Problem to work on »
Output exactly, and only, the lines below from the one with "The image size is (418, 372)." down to the one with "The image size is (640, 672).". Include both end lines and no pictures.

(Dataset entries)
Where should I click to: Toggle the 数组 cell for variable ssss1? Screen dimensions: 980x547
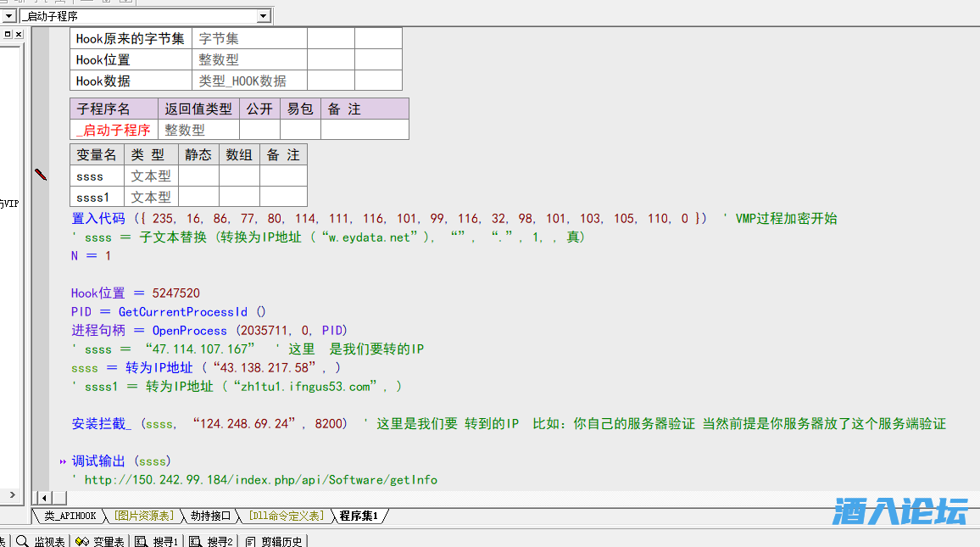[x=239, y=197]
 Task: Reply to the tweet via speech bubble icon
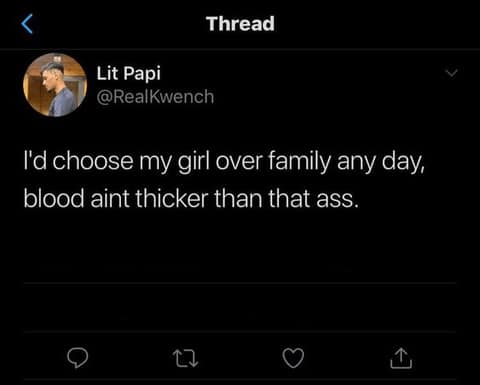coord(77,358)
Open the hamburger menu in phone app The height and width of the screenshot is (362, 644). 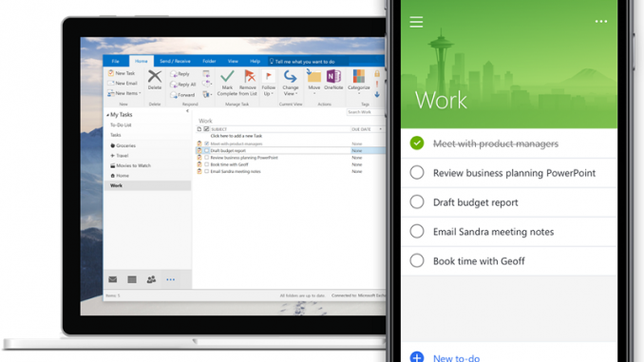click(x=416, y=22)
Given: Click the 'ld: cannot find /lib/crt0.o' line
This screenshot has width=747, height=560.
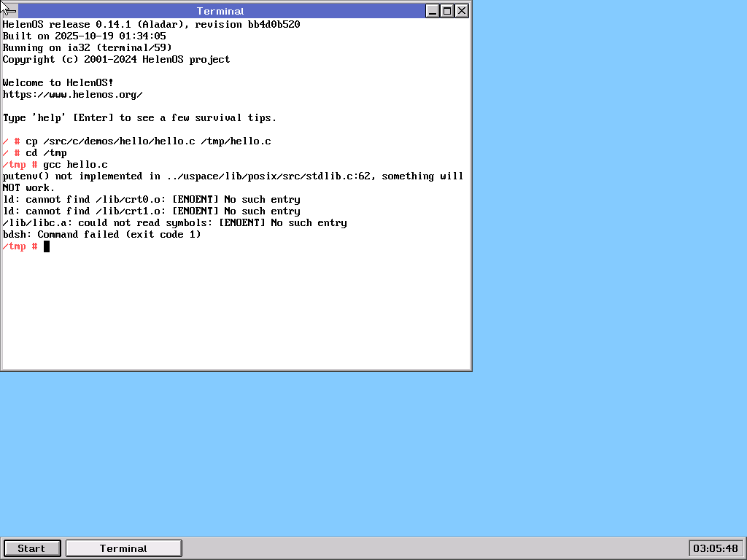Looking at the screenshot, I should (x=151, y=200).
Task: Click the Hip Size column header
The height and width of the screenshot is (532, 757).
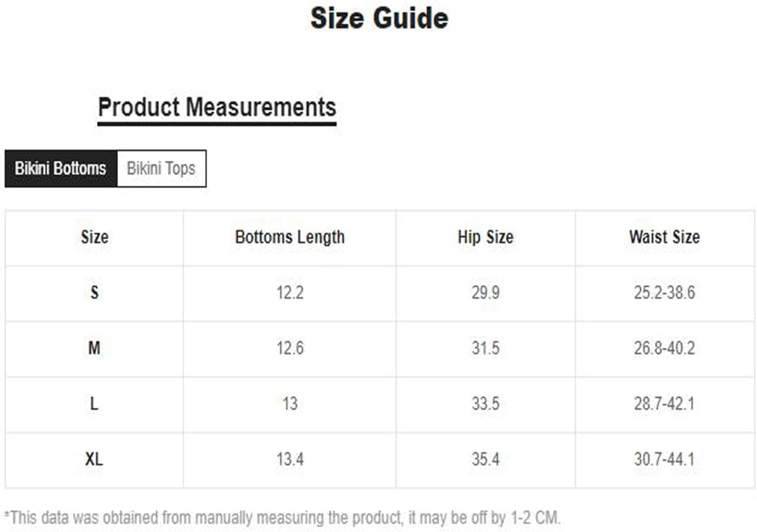Action: [485, 238]

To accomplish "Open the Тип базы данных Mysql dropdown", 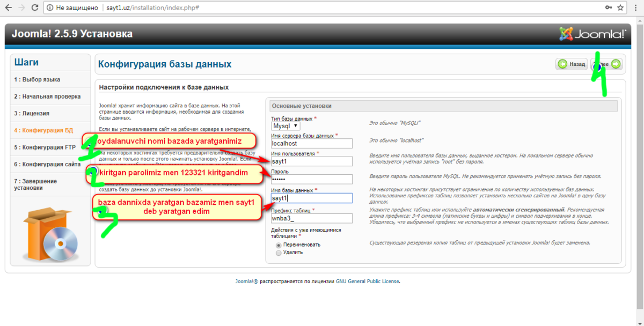I will click(285, 126).
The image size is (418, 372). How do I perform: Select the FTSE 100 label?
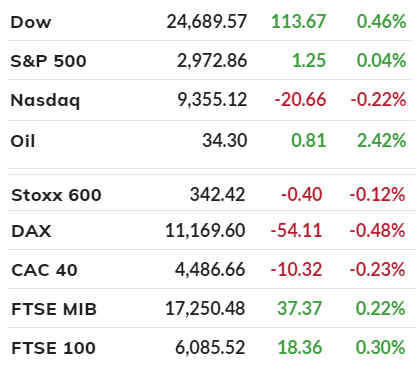[53, 348]
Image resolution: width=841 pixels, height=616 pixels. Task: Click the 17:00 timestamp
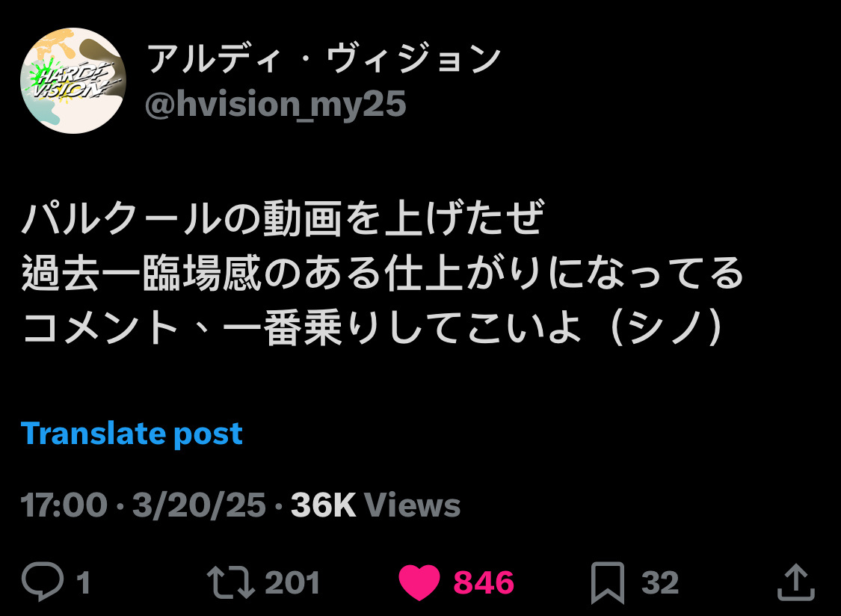(64, 505)
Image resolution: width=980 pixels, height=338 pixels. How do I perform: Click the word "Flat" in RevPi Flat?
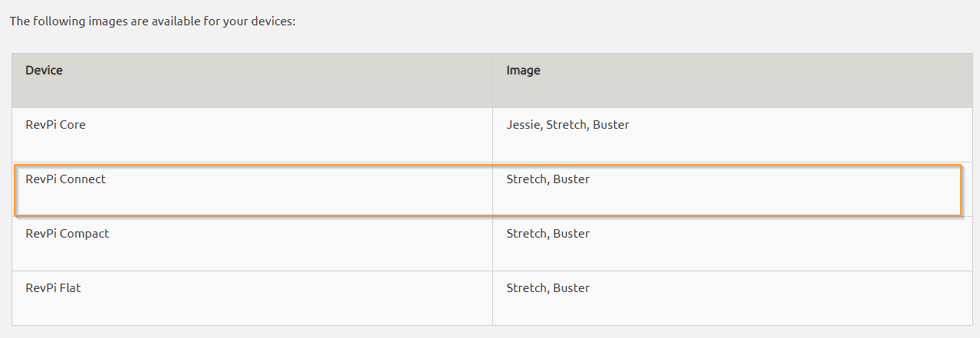pos(70,288)
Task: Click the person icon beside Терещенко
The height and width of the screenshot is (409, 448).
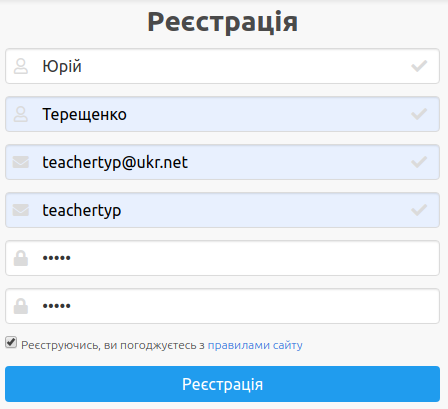Action: 21,114
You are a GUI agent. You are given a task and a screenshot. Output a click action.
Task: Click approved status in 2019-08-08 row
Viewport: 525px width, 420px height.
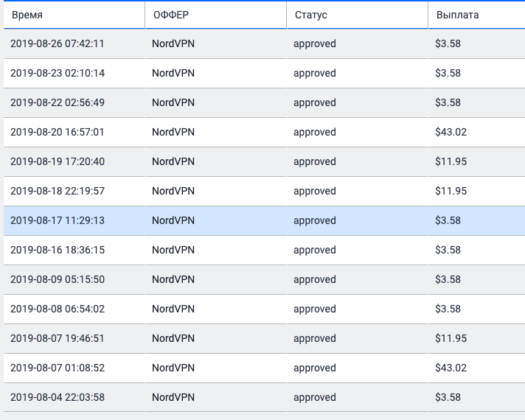pyautogui.click(x=314, y=309)
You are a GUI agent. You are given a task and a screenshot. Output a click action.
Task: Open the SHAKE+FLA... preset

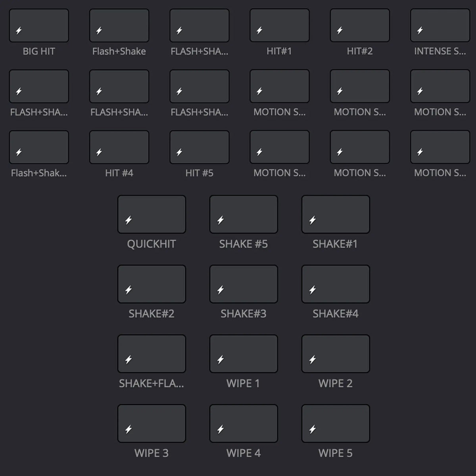coord(152,353)
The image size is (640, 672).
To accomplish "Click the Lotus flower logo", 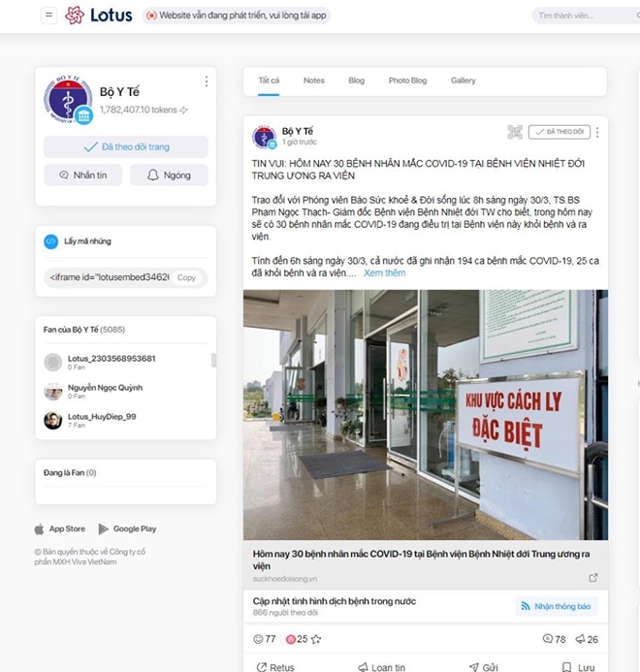I will pos(75,15).
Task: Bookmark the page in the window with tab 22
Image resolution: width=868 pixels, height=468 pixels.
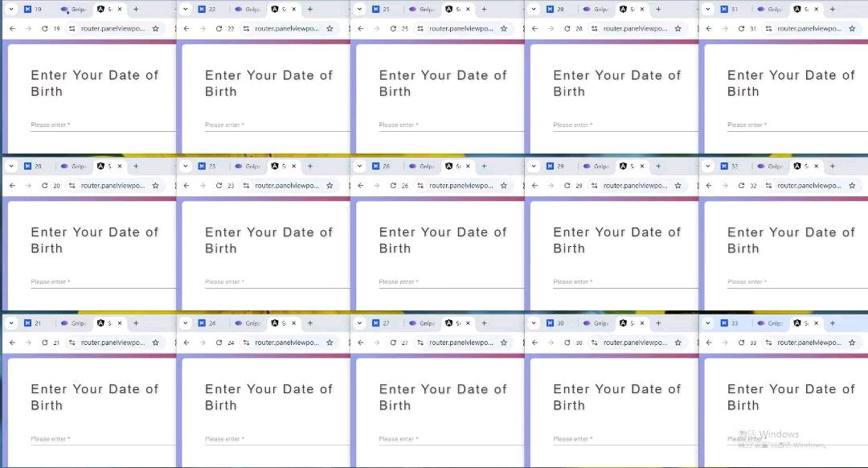Action: tap(330, 28)
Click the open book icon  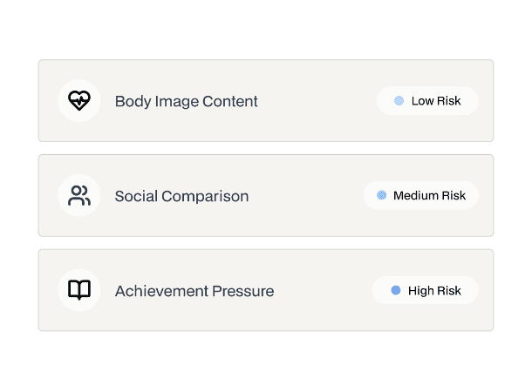[79, 290]
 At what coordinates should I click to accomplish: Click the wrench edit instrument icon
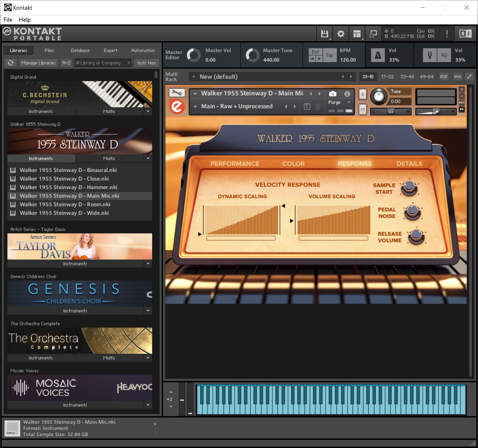pos(177,93)
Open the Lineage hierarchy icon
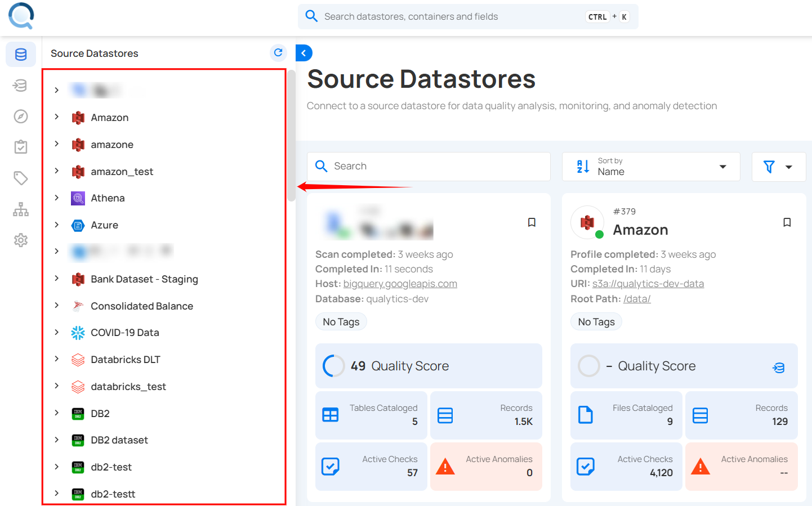The height and width of the screenshot is (506, 812). 20,209
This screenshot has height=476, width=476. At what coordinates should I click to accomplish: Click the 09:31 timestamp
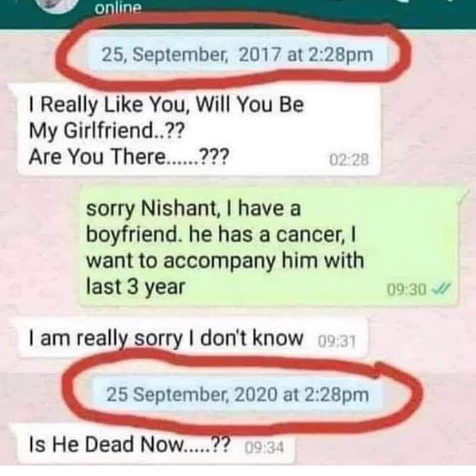coord(336,342)
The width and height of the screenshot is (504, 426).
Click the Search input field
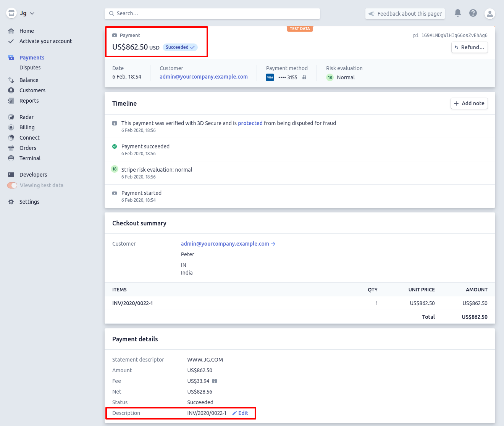coord(212,14)
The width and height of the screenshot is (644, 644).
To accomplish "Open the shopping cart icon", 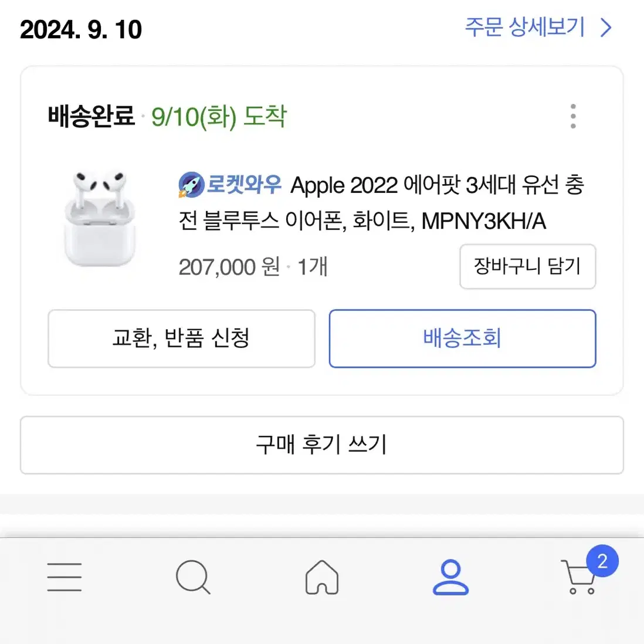I will tap(579, 577).
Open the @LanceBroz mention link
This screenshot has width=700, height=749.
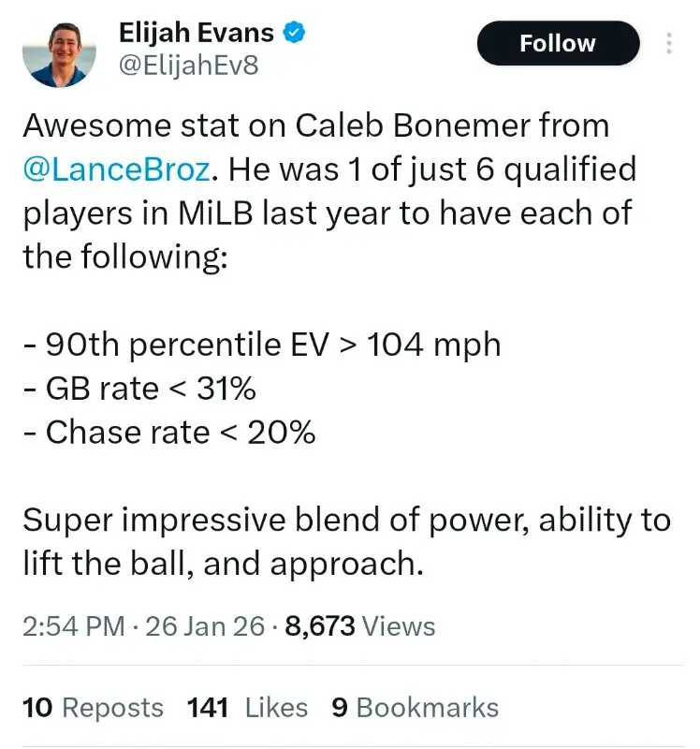click(118, 169)
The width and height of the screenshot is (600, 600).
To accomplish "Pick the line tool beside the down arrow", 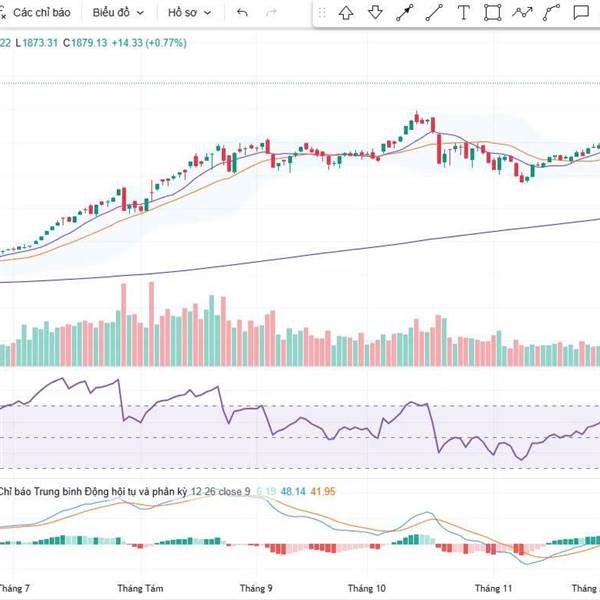I will (x=404, y=14).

Solution »
The image size is (418, 372). How do I perform: Select the FTSE 100 label?
[53, 348]
Image resolution: width=841 pixels, height=616 pixels. Task: Click the 17:00 timestamp
(64, 505)
Image resolution: width=980 pixels, height=338 pixels. How do I perform: Click the word "Flat" in RevPi Flat?
pos(70,288)
Task: Click the person icon beside Терещенко
The height and width of the screenshot is (409, 448).
Action: 21,114
You are a GUI agent. You are given a task and a screenshot. Output a click action.
Task: Click approved status in 2019-08-08 row
Viewport: 525px width, 420px height.
pyautogui.click(x=314, y=309)
You are a GUI agent. You are given a task and a screenshot. Output a click action.
Task: Open the SHAKE+FLA... preset

coord(152,353)
The image size is (640, 672).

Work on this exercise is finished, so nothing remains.